Александр Николаевич накануне познакомился с караванным Никитой Афанасьевым. После разговора о предстоящем пути, они перекинулись с этим энергичным человеком словами о житье-бытье. Караванный, как понял Радищев, передавая мужицкие думы, рассуждал:
- Что жизнь наша? Колесо-о! Крутимся. Може, сейчас полегчает. Царь-батюшка пришёл, посулы делает… Дай бог, долго ждали, може дождёмся теперь…
Радищев знал, как обманчивы бывают надежды народа в начале нового царствования. И сейчас, невольно вспомнив этот разговор, Александр Николаевич глубже задумался над откровенным признанием Прянишникова. Ему важно было узнать, что Павел, подписавший рескрипт об его помиловании, ничем не отличался от других государей, по-разному начинавших царствование, и, по-человечески было больно за народ, обманутый напрасными ожиданиями какого-то облегчения для себя. Он понимал, как горько и обидно будет народу, когда самообман обнаружится и как гнилой пень под ногой рухнет их вера в царя.
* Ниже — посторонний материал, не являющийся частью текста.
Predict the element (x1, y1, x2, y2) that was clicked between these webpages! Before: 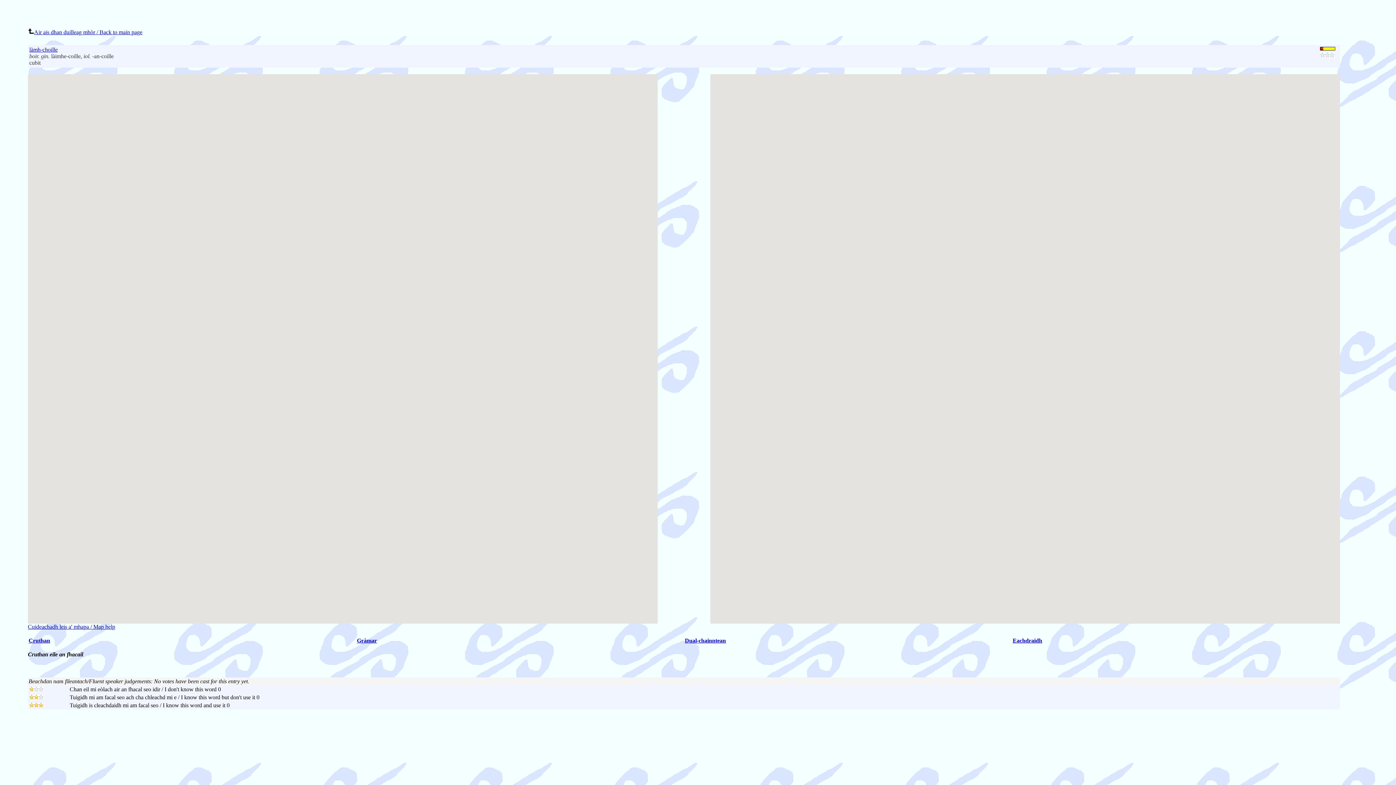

- Я не забыл об изветах и лютостях прежних лет, - молвил Александр Николаевич, - и не убоюсь сказать теперь: несчастье нас учит быть благоразумными… Чем хуже, тем лучше, Иван Данилович, - повторил он свою излюбленную фразу.
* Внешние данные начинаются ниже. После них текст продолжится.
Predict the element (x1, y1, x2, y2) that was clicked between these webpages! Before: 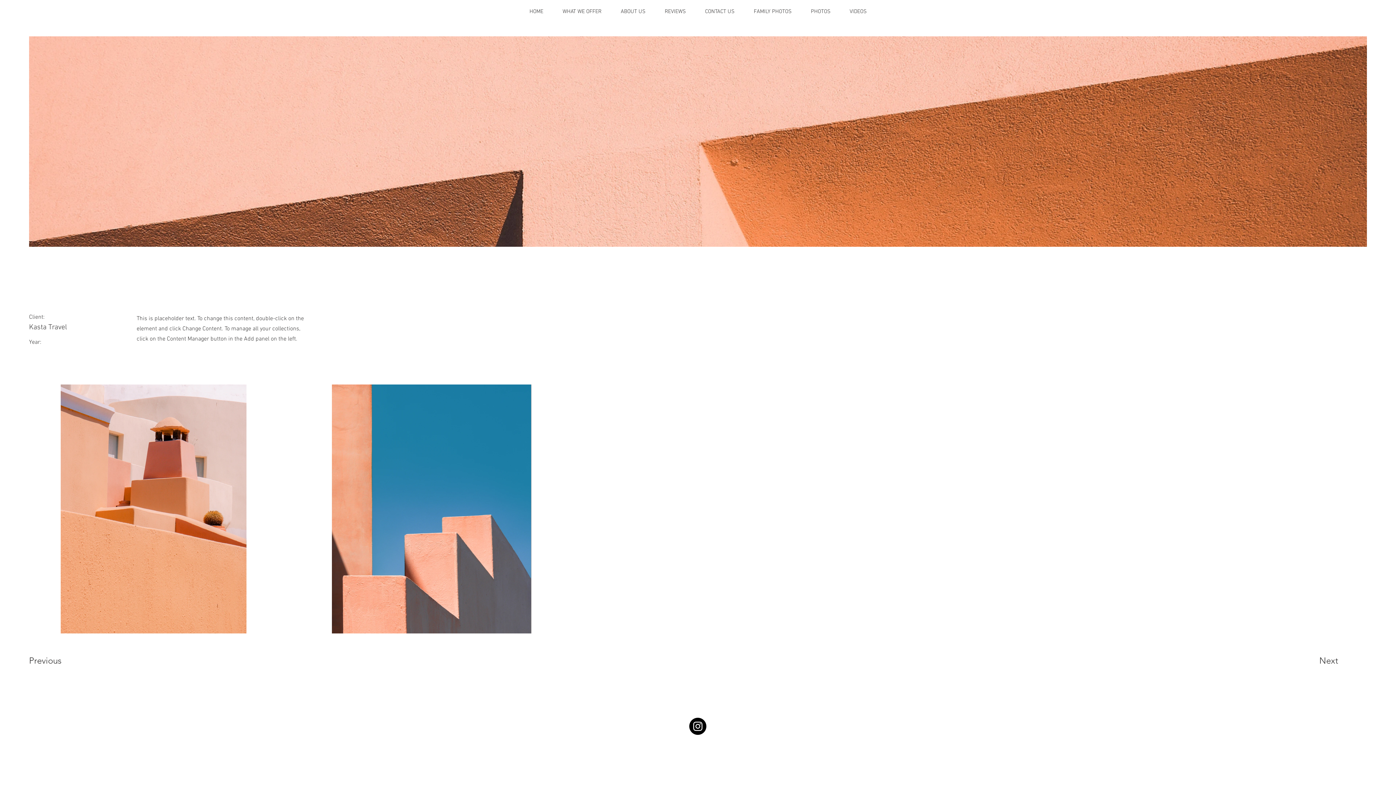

- Не понимаю-с, - выразил недоумение на лице Прянишников.
- Из мучительства рождается вольность.
- Опять вольность! - с огорчением произнёс Прянишников, - когда вы её забудете, хотя бы ради своего личного покоя и благополучия.
- Никогда! Стоял в молодости на сём, на старости не покину…
Александр Николаевич спохватился.
- Завтра в путь, надо и отдохнуть…
Прянишников спросил:
- Не обидел ли я своим словом, а?
- Что обида, Иван Данилович, убеждения наши разные…
Радищев вернулся в гостиную. Пламя свеч, радугой отражавшееся в гранях венецианского зеркала и хрустальных ваз на столе, до боли ударило по глазам. Роскошь и богатство гостиной только резче подчеркнули внутреннее отчуждение, какое почувствовал Александр Николаевич, переступив порог гостеприимного прянишниковского дома.
4
С весной жизнь города перемещалась на берег. Казармы, пустовавшие всю зиму, наполнялись простым людом, собравшимся сюда со всего Урала, чтобы строить барки и коломенки. К началу сплава в Перми скоплялись ватаги ободранных и грязных бурлаков, пропахших потом. Они шли сюда в поисках куска хлеба.
На берегу стояли причалившие обшарканные, старые и новенькие барки, приготовленные к сплаву. Тут же валялись брёвна, кучи пакли, котлы, в которых варилась смола, лестницей сложенный металл, привезённый с железоделательных заводов.
В конце апреля разлилась река и подняла коломенки и барки. Их спустили к местам, удобным для погрузки. На пристанях днём и ночью кипела работа, чтобы успеть пустить караваны полой водой. Дня отчаливания барок ждали нетерпеливо. И теперь, когда погрузка подходила к концу, возле караванной конторы и складов стояла толчея, слышались крики и мужицкая ругань.
Никита Афанасьев появился на берегу за час до отплытия. Сразу же те, кто шёл с его караваном, направились от конторы к баркам. Началось прощанье со знакомыми и родными.
Радищев поместился в специально сколоченной для его семьи будке на одной из барок каравана горнозаводчика Яковлева, нагружённой полосовым железом.
Александр Николаевич внимательно наблюдал за последними приготовлениями. Прянишников также был на барке, давал свои советы, спрашивал, всё ли взято, не забыто ли что-нибудь? Но, кажется, всё необходимое было предусмотрено. Ферапонт Лычков, которому разрешено было проследовать до Нижнего, взял на себя все заботы, связанные с дорогой, и сидел теперь на скамейке возле будки и потягивал трубку. Радищев мельком взглянул на него и понял - всё в порядке: он верил старому солдату, привязанному всей душой к его семейству. Ферапонт Лычков оказался таким же, по-хозяйски расторопным человеком, как и Степан, оставшийся в Илимске.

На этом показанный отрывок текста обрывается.